# Viszla book/training advise



## Beth.Newman9 (Jun 17, 2021)

Hello I am soon to be a new Vizsla mum!

I have had dogs before but this breed has such a unique personality, I want to make sure I understand them and the best advice on training. Can anyone recommend a good book?

Thanks in advance


----------



## Eric.G (Feb 10, 2021)

Beth.Newman9 said:


> Hello I am soon to be a new Vizsla mum!
> 
> I have had dogs before but this breed has such a unique personality, I want to make sure I understand them and the best advice on training.

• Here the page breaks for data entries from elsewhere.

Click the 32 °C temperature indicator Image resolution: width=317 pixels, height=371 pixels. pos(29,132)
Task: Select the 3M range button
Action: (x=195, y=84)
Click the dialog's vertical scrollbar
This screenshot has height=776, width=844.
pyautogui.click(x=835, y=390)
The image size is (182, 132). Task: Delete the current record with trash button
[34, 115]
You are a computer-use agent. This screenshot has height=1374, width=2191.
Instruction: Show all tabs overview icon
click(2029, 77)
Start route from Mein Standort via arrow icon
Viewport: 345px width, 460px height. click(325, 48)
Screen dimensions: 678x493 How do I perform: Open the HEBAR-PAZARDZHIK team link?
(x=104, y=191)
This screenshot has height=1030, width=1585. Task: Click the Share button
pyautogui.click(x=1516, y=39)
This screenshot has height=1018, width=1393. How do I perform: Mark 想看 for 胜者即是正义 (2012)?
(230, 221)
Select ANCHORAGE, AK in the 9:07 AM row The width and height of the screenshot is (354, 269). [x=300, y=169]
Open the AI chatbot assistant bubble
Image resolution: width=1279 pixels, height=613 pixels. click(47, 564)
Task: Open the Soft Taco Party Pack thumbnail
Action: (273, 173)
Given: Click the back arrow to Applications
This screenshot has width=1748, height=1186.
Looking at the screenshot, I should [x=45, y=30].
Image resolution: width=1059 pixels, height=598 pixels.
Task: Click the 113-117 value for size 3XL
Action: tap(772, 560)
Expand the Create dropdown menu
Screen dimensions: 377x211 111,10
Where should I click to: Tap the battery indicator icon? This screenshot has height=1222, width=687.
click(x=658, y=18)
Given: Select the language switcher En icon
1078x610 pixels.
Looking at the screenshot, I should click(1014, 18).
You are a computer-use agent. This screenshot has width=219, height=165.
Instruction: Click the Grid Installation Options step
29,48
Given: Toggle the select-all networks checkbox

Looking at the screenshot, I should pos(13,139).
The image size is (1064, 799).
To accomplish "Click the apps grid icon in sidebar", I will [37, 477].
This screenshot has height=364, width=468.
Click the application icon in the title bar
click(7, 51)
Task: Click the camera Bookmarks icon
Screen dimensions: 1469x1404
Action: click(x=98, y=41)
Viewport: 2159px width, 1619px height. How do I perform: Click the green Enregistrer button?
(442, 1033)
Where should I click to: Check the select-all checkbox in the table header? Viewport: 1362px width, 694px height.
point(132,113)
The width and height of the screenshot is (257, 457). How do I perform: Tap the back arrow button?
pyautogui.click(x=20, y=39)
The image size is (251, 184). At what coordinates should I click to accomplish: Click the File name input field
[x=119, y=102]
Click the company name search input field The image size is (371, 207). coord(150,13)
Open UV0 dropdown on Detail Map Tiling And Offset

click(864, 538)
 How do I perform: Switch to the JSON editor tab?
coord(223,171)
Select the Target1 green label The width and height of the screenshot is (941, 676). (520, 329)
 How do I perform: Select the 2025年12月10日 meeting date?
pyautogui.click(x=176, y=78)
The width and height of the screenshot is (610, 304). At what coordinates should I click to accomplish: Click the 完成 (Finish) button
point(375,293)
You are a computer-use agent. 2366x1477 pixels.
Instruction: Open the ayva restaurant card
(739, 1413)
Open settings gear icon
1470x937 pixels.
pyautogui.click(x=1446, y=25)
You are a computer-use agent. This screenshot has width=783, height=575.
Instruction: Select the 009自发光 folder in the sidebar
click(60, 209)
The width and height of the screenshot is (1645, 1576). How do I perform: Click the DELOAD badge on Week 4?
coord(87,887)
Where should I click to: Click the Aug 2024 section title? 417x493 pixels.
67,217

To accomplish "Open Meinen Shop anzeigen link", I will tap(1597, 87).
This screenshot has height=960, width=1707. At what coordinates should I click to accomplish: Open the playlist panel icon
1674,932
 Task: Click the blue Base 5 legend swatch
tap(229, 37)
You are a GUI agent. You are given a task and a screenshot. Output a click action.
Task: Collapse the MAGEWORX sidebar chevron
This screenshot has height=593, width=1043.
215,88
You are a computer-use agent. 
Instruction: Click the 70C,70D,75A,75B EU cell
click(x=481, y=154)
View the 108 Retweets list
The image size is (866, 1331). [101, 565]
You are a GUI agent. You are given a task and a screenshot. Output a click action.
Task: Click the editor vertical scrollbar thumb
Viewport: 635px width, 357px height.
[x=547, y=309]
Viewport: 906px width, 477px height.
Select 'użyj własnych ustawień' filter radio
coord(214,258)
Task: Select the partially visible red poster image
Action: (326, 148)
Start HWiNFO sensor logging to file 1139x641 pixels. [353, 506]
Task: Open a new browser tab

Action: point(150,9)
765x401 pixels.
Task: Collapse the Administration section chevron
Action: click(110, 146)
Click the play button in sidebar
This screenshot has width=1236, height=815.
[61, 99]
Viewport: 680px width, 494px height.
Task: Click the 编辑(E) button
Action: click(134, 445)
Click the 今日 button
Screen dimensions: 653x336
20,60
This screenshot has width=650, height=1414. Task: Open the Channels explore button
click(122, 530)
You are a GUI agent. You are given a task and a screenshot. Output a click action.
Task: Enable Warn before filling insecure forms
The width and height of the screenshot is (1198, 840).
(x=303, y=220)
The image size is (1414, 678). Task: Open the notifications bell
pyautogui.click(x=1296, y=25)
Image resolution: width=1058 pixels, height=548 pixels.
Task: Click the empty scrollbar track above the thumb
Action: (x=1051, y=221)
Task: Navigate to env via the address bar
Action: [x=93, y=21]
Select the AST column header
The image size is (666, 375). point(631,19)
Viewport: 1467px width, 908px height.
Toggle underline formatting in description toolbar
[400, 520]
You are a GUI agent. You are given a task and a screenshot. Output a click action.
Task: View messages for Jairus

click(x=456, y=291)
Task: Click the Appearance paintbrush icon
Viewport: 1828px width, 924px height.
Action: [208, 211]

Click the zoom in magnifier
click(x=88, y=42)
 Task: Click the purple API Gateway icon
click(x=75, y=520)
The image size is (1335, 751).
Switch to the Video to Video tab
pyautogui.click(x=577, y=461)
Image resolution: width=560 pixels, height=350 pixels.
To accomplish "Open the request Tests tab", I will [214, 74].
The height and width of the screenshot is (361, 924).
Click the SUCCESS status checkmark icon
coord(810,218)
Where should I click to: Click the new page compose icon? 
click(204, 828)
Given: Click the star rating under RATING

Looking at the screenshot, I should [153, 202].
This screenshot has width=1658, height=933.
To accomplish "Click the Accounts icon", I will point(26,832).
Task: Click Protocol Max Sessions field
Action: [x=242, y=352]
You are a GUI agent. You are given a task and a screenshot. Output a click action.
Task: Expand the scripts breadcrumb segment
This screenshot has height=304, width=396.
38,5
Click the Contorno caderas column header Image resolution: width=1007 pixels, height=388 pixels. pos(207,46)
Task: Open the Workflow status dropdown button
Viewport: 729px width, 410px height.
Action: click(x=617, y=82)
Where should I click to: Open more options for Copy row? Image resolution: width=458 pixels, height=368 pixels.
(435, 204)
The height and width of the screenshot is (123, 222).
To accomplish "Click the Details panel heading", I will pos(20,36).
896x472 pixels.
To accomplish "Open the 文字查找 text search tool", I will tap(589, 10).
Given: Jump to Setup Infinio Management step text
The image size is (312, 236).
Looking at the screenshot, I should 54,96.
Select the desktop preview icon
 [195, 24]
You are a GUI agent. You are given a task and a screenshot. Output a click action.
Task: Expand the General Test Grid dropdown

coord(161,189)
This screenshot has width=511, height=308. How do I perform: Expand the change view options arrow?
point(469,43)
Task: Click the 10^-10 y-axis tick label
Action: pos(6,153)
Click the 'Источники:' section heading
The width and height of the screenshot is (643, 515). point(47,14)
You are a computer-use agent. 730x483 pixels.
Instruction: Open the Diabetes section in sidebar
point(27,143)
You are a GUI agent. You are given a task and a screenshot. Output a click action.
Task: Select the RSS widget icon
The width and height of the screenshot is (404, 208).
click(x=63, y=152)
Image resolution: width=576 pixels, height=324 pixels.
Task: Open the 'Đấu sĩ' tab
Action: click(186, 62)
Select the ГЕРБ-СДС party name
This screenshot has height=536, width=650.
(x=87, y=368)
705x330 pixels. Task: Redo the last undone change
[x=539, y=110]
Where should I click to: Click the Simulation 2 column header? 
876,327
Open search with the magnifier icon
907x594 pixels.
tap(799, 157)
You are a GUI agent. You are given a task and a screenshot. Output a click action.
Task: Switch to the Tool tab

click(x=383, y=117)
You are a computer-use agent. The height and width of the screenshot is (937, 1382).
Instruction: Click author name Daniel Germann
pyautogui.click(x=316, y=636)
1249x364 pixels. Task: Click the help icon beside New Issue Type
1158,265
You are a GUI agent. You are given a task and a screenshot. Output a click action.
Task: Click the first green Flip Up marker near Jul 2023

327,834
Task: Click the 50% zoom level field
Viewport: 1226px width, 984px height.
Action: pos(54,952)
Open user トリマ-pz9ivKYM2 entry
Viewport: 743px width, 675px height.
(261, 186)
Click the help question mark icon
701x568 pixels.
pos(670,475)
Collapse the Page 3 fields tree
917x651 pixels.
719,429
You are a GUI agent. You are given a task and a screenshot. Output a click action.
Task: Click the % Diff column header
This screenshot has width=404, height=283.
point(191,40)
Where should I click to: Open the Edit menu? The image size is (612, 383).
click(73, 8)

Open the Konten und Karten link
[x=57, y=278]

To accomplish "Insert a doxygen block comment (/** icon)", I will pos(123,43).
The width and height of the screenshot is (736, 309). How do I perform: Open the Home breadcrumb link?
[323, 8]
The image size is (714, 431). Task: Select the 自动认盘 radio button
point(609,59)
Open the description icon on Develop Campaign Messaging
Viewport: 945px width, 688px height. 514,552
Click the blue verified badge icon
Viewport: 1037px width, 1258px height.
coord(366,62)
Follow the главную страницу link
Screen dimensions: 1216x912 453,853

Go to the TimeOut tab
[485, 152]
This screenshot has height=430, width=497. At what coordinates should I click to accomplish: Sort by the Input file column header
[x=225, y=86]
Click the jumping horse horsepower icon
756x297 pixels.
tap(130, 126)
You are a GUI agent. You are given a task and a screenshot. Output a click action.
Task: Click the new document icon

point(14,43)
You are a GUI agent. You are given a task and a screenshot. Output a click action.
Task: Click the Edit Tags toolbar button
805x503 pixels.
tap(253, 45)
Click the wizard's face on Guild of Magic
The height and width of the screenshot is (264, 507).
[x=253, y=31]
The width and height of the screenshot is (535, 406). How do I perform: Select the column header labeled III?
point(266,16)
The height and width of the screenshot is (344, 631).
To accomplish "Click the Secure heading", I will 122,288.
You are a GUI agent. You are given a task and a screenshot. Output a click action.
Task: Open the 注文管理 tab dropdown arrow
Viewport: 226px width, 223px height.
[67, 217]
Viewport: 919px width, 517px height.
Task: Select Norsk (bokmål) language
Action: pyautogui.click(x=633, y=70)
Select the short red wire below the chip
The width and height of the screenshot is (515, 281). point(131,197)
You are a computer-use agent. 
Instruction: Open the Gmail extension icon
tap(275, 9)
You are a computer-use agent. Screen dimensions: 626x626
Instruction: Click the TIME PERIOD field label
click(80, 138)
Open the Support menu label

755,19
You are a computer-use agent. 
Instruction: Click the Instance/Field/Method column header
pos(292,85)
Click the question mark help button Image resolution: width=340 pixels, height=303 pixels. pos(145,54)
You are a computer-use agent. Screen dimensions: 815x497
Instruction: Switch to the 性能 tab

Can anyone recommend a good book?
> 
> Thanks in advance


Get the green book from NAVHDA online store and pay more attention to the first few chapters about obedience and training, or thoroughly read the whole book if you're gonna hunt with your dog.


----------



## gunnr (Aug 14, 2009)

The Vizsla by BC Boggs.
It's dated and the pictures are comical by todays standards, but the dog hasn't changed. It's pretty much the standard by which all other Vizsla books are judged.
I don't think it is in print any longer, but used copies can easily be purchased online for under $30.00 US. ( Don't buy the versions that are $500.00 US, and up.)
The NAVDHA Green Book is also a good resource for training.


----------



## John N (Sep 11, 2020)

Beth.Newman9 said:


> Hello I am soon to be a new Vizsla mum!
> 
> I have had dogs before but this breed has such a unique personality, I want to make sure I understand them and the best advice on training. Can anyone recommend a good book?
> 
> Thanks in advance



Books that I recommend:

Vizlas A Complete Pet Owners Manual by Chris C Pinney.

Versatile Vizsla by Marion I Coffman.

Easy Peasy Puppy Squeezy by Steve Mann.


----------